Zugegeben, ich habe da etwas kräftig auf den Putz gehauen - andererseits geht mir dieses Sicherheitsgeschwafel mächtig auf den Zeiger. Ist das ganze Leben ruiniert, wenn man sich mit 18 einen Traum erfüllt, der viel prägender und richtungsweisender ist als ein ödes Reihenaus, das einen für die nächsten 60 Jahre festnagelt, bis der Bestatter kommt? Gerade in diesem Forum finde ich solche materialistischen, kleinbürgerlichen, engstirnigen Argumentationen wie die von Jens und Farmerjohn mehr als traurig.
Zum Thema Sicherheit: Ich bin in den letzten 15 Jahren deutlich über 100.000 Kilometer Fahrrad gefahren, unter anderem in Pakistan, Indien, Bolivien, Chile, Marokko ... Passiert ist mir nie etwas. Aber: Vor ein paar Monaten wurde eine Arbeitskollegin auf dem Weg zur Arbeit auf dem Isarradweg von einem anderen Fahrradfahrer so übel gerammt, dass sie mehrere Zähne verloren hat. Der Typ hat sich aus dem Staub gemacht, nebenbei bemerkt.
Ich blicke mittlerweile auf drei Langzeitreisen zurück (24, 15 und 12 Monate), von denen ich keine einzige gegen ein Häuschen im Grünen oder sonstwas Materielles eintauschen würde. Die erste Tour habe ich direkt nach dem Zividienst gemacht - und zwar selbst finanziert. Geht alles, wenn man vernünftig plant, und meine Eltern haben mich damals sehr unterstützt. Nicht finanziell, wohlgemerkt.
Die zweite Tour kam während des Studiums und die dritte, nachdem mir mein ehemaliger Chef so sehr auf den Senkel gegangen ist, dass sich da nichts mehr kitten ließ und ich gekündigt habe. Mittlerweile habe ich einen neuen Job, den ich als deutlich besser bezeichnen würde als den früheren, und das in einer Branche, in der vernünftig bezahlte Festanstellungen eher die Ausnahme sind. Ich könnte mich kaputtlachen, wenn ich mir überlege, dass der Streit mit dem alten Trottel im Endeffekt so viel Positives bewirkt hat. An dieser Stelle sei zumindest die Frage erlaubt, ob es wirklich so erstrebenswert ist, mit Sicherheit ein furchtbar ödes Leben zu leben.

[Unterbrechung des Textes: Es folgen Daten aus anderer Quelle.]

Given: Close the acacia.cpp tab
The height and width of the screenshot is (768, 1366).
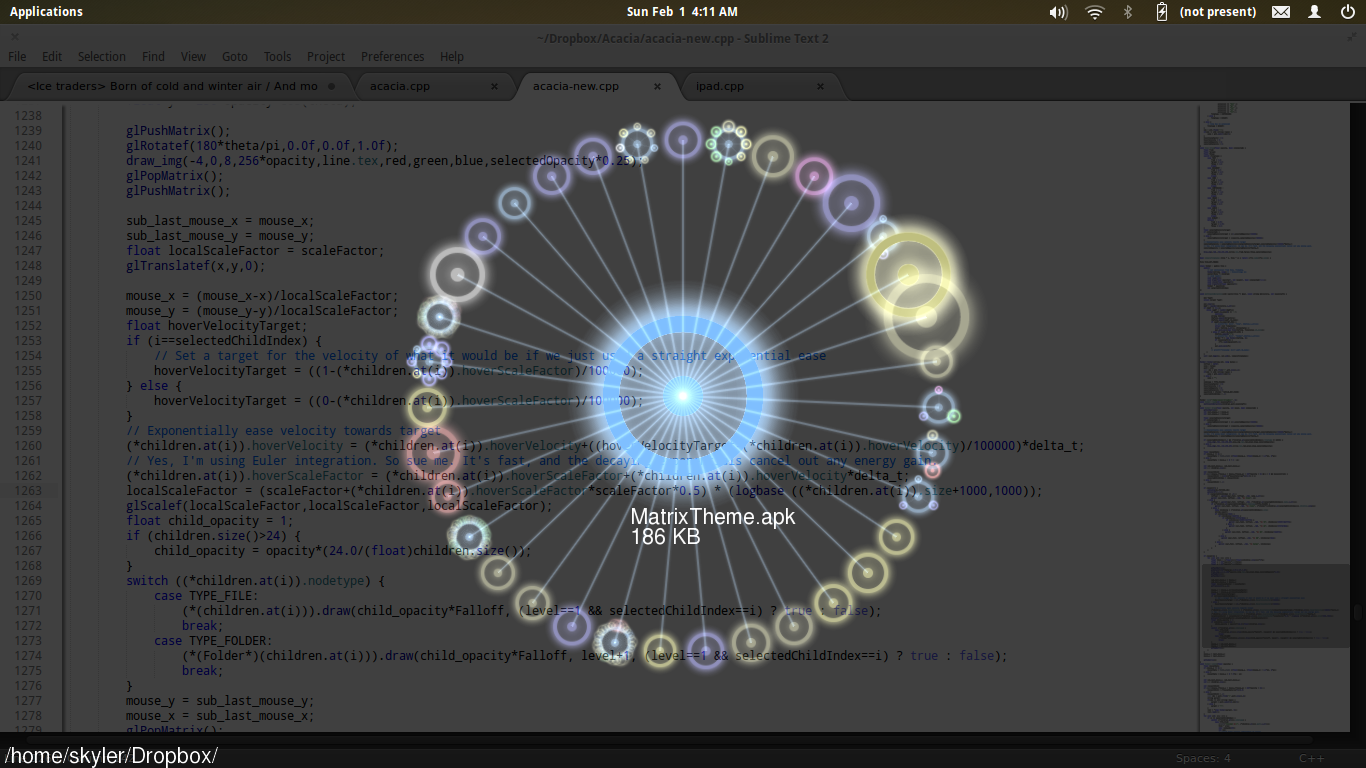Looking at the screenshot, I should coord(494,86).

Meine Frau ist übrigens deutlich jünger als ich - sie war 16, als wir uns kennengelernt haben, ich 24. Der Altersunterschied war für Ihre Eltern nie ein Thema, noch nicht einmal ansatzweise. Als wir im letzten Jahr zu unserer Tour aufgebrochen sind (sie hatte gerade ihr Studium beendet, als mein Chef so am Rad gedreht hat, hätte kaum besser passen können), gab es von denen ausschließlich Unterstützung und bewundernde Worte. Wäre das anders gewesen, hätte es unsere Entscheidung nicht im Mindesten beeinflusst.
Wenn man etwas wirklich erreichen will, dann kann man es auch erreichen - man muss eben wissen, was man will, und sich zur Not gegen Widerstände durchboxen, und da liegt bei den meisten der Hase im Pfeffer.
Zum Abschluss: In so gut wie allen Ländern, die ich bereist habe, - und Deutschland ist da bestimmt keine Ausnahme - gucken die Menschen umso unzufriedener und verdrießlicher, je besser sie materiell gestellt sind. Klar fände ich es auch nicht schlecht, ein bisschen mehr Geld zur Verfügung zu haben - aber ich werde mich ganz bestimmt nicht verbiegen, um durch irgendwelche Schablonen zu passen. Wie gesagt: Jeder soll nach seiner Facon selig werden - und wie selig wir alle so sind, sehen wir jeden Morgen, wenn wir in den Spiegel gucken. Wie selig die ganzen Miesepeter in deutschen Landen so aussehen, kommentiere ich an dieser Stelle lieber nicht. Und was ich von den Backpackerhorden halte, die alle auf den immergleichen Pfaden rumtrampeln und sich keinen Deut auf das Land, in dem sie sich befinden, einlassen, auch nicht.